◆ **The problem**:
Reproduce exactly, and only, the lines running from the start of the entries below to the line containing "Accept (180, 1764)".

BEGIN Records supplied

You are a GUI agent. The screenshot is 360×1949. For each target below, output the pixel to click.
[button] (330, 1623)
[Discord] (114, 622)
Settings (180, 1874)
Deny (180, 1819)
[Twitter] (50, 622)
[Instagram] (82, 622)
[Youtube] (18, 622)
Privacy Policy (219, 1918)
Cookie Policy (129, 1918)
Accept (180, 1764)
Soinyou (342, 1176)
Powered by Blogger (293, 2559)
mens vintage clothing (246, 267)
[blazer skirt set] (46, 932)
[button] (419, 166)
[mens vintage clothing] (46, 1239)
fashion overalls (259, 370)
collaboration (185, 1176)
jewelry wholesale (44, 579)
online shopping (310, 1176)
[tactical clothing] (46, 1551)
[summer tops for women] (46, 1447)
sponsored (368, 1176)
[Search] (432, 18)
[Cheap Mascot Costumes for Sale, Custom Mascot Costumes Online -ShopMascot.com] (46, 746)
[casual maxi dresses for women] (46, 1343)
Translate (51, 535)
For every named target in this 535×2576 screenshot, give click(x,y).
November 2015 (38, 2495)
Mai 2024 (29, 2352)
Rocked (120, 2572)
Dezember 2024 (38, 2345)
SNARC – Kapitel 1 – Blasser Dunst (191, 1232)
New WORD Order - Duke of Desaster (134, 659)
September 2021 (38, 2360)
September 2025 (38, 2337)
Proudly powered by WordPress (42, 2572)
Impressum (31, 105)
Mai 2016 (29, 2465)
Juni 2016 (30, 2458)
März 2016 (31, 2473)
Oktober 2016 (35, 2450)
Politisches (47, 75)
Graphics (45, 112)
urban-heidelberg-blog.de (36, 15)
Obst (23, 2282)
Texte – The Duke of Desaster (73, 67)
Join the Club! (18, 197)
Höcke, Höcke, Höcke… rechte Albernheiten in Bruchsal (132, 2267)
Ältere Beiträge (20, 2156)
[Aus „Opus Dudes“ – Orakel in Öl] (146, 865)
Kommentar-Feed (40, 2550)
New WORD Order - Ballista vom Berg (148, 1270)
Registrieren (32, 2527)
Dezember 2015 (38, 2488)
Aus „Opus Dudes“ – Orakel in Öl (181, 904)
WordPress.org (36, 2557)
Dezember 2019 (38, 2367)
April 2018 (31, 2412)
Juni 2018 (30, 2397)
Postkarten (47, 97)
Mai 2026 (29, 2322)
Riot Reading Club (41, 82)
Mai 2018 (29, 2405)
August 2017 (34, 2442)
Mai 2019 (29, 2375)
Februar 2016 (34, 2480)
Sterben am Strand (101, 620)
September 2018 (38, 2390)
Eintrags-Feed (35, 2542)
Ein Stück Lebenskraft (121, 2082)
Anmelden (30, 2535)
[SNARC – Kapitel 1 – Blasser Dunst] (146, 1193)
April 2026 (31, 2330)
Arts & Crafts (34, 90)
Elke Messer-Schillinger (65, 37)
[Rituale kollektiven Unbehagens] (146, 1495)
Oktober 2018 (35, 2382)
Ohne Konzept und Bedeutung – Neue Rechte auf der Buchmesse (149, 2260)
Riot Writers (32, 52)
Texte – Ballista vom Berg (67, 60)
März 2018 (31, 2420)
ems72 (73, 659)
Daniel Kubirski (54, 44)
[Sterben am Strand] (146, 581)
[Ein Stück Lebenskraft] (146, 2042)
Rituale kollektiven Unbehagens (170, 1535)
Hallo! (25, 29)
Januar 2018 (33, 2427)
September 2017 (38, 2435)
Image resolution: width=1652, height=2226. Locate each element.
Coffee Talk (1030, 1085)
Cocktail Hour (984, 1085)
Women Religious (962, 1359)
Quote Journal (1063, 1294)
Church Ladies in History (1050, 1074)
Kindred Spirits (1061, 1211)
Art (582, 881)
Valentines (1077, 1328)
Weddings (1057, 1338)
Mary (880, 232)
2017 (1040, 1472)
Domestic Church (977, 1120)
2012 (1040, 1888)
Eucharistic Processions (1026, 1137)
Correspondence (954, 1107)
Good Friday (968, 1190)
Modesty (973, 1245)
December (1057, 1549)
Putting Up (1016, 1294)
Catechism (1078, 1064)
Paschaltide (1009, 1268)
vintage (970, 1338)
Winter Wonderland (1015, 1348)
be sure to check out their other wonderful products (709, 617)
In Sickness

END Records supplied

◆ **Response for this exercise**:
You are a GUI agent. The screenshot is 360×1949. For each target below, output the pixel to click.
[button] (330, 1623)
[Discord] (114, 622)
Settings (180, 1874)
Deny (180, 1819)
[Twitter] (50, 622)
[Instagram] (82, 622)
[Youtube] (18, 622)
Privacy Policy (219, 1918)
Cookie Policy (129, 1918)
Accept (180, 1764)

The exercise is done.